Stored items
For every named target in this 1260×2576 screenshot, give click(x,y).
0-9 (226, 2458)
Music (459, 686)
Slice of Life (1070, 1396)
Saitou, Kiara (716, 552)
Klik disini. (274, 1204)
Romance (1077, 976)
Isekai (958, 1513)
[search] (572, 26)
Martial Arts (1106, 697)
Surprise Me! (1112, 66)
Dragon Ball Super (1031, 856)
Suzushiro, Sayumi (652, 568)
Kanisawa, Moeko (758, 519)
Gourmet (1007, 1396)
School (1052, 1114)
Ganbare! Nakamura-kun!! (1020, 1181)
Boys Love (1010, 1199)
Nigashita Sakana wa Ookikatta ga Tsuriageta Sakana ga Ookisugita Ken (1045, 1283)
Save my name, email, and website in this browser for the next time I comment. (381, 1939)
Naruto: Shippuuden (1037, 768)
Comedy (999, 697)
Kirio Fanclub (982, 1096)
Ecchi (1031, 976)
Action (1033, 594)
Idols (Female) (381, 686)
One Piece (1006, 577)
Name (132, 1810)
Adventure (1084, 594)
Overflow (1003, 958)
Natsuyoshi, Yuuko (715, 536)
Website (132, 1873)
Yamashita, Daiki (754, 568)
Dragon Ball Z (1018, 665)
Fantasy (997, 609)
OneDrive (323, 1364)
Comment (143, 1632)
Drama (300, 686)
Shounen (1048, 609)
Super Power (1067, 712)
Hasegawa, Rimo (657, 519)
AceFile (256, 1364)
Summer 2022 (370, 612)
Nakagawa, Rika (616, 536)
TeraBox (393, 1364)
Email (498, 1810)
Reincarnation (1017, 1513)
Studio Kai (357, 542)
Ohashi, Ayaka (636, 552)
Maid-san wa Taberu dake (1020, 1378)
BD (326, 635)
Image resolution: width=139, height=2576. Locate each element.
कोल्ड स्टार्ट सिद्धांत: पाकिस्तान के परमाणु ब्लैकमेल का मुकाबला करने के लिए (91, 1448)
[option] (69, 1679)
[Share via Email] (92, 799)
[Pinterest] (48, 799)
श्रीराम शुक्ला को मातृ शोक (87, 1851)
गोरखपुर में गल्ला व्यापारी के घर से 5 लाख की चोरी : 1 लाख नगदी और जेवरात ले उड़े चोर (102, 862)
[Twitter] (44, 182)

REQUIREMENT: Lines holding "this" in the data above: copy each of them.

RESPONSE AREA:
For every named target in this 1260×2576 screenshot, give click(x,y).
Save my name, email, and website in this browser for the next time I comment. (381, 1939)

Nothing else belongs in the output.